Mystery writer MacLeod dies at 82

LEWISTON – Award-winning mystery writer Charlotte MacLeod, whose specialty was the “cozy” mystery, died Friday in a Lewiston nursing home. She was 82.

MacLeod wrote more than 30 novels in which the protagonists were often amateur sleuths who stumbled upon their mysteries. Her books eschewed graphic violence, sex, gore and vulgar language.

“She wrote specifically for people who did not want blood and guts, at least not a whole lot of it anyway,” her sister, Alexandria Baxter of Richmond, said. “Everybody drank tea and ate molasses cookies.
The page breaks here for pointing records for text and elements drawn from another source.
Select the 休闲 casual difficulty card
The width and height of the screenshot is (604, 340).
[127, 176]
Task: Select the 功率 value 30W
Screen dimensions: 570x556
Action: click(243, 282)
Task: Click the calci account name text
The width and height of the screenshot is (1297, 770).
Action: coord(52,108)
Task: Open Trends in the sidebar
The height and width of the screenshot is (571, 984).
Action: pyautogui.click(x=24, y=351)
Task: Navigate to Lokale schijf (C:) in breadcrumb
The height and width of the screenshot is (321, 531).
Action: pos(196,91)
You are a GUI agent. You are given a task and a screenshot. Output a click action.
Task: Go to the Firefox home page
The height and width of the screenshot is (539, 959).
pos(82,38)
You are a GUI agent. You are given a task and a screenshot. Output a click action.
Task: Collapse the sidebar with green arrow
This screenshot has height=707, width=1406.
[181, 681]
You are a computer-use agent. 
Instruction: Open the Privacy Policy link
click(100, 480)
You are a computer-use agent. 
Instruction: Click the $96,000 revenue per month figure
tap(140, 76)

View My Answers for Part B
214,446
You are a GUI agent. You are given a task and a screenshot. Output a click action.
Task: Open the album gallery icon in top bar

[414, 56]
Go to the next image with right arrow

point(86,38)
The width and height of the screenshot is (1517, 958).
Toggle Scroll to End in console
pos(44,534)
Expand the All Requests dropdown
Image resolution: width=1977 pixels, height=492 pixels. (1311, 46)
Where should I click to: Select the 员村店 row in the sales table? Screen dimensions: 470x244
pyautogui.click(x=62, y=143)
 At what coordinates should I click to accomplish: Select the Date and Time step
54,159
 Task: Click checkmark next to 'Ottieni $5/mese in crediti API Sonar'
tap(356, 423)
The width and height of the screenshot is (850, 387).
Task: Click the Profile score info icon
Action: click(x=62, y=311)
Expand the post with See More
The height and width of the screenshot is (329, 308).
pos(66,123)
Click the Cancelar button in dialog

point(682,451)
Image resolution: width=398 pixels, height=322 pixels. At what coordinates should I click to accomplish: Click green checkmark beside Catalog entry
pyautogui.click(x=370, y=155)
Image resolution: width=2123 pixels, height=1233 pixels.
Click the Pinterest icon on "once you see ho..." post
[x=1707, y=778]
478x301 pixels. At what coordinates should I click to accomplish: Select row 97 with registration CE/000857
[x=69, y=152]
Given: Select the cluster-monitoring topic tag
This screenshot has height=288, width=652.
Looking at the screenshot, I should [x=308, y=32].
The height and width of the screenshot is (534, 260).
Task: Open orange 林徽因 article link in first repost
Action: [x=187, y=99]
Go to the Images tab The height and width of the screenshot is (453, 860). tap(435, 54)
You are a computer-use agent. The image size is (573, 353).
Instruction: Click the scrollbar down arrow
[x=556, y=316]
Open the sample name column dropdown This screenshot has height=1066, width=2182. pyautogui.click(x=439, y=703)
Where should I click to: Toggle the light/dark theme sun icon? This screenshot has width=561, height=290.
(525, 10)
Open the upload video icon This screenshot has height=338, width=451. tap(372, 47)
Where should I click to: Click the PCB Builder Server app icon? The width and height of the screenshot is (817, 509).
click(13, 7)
It was that kind of thing.”

MacLeod’s Peter Shandy series described the adventures of a college professor, and the Sarah Kelling and Max Bittersohn mysteries were about a couple from Boston’s Beacon Hill area. She also had a couple of series, written under the pen name Alisa Craig, which were set in her native Canada.

MacLeod was born in New Brunswick and moved to the Boston area as an infant with her family. She moved to Maine in 1985, living in Bowdoinham.

Baxter described her sister as a true lady, right down to her white gloves, hat and impeccable grammar. Highly disciplined, she usually began work at 6 a.m., writing through the morning and devoting the afternoon to rewriting.

She would start a new book only on a Sunday morning and she would stay in her bathrobe while writing to ward off any temptation to run out of the house for an errand or otherwise get distracted, said Baxter, who typed and proofread her sister’s manuscripts and served as her business manager.